Microphysiological System to Explore Anti-Cancer Therapies and PK/PD Relationships

The dynamic and complex crosstalk between target cells and their microenvironment modulates physiological functions, pathological processes, and response to therapy. This crosstalk is mediated by direct cell-cell contact and indirect interactions via secreted soluble mediators, extracellular membrane components and modulators, extracellular vesicles. The difficulties in recapitulating these heterogeneous microenvironments with human cell models, with mature cell functionality and without the confounding effects of heterologous extracellular matrices, are a bottleneck in deciphering the crosstalk mechanisms and predicting their effect on therapeutic efficacy.
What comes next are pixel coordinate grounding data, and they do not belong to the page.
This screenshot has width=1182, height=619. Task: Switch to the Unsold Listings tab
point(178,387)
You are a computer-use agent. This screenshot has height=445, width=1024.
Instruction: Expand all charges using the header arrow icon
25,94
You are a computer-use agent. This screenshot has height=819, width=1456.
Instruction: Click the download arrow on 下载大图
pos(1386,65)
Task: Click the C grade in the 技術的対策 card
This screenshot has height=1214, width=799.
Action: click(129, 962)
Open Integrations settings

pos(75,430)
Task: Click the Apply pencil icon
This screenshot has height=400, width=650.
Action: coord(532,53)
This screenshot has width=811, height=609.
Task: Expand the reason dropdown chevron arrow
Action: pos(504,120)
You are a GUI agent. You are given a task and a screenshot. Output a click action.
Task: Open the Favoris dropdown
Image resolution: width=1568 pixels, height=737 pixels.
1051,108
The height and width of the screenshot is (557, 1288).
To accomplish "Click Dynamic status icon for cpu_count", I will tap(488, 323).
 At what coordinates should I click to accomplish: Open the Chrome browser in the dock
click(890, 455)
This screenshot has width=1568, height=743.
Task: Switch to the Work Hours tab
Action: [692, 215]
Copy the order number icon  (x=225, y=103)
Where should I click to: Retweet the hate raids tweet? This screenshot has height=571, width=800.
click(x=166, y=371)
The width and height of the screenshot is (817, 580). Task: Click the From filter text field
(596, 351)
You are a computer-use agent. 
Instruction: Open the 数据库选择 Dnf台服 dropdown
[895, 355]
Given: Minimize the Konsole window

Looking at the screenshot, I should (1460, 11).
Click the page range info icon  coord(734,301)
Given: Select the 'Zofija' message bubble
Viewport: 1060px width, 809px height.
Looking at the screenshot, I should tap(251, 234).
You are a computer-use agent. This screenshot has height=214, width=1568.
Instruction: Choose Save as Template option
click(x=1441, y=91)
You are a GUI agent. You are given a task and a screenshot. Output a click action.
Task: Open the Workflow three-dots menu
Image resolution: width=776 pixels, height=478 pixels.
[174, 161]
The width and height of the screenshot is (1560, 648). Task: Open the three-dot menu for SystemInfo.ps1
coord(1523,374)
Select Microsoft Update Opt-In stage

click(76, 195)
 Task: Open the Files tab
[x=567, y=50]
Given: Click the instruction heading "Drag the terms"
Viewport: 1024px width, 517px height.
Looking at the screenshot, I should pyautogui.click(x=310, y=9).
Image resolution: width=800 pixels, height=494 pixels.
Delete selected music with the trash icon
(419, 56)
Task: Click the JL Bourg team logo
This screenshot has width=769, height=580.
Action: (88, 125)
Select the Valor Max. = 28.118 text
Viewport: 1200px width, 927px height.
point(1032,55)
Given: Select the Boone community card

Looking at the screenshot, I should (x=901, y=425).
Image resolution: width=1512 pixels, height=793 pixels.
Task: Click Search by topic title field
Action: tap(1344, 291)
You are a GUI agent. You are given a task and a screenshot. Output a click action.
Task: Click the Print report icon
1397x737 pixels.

To overcome these limitations, our team develops 3D cell models of disease, applying advanced cell culture approaches (3D culture, co-culture, cell immobilization) and systems (perfusion, bioreactors) to human pluripotent stem cells, other patient-derived cells, and human cell lines. By integrating cell biology, biochemical, imaging, transcriptomics, and proteomics approaches, we can depict the dynamic modulation of a specific cell microenvironment over time or in response to a therapeutic challenge. Recent advances in innate immune-competent 3D cell models of the central nervous system and carcinomas, and their application in the recapitulation of pathological disease features and utility to address the influence of the immune microenvironment in response to advanced therapeutics, such as gene therapy vectors and biologicals.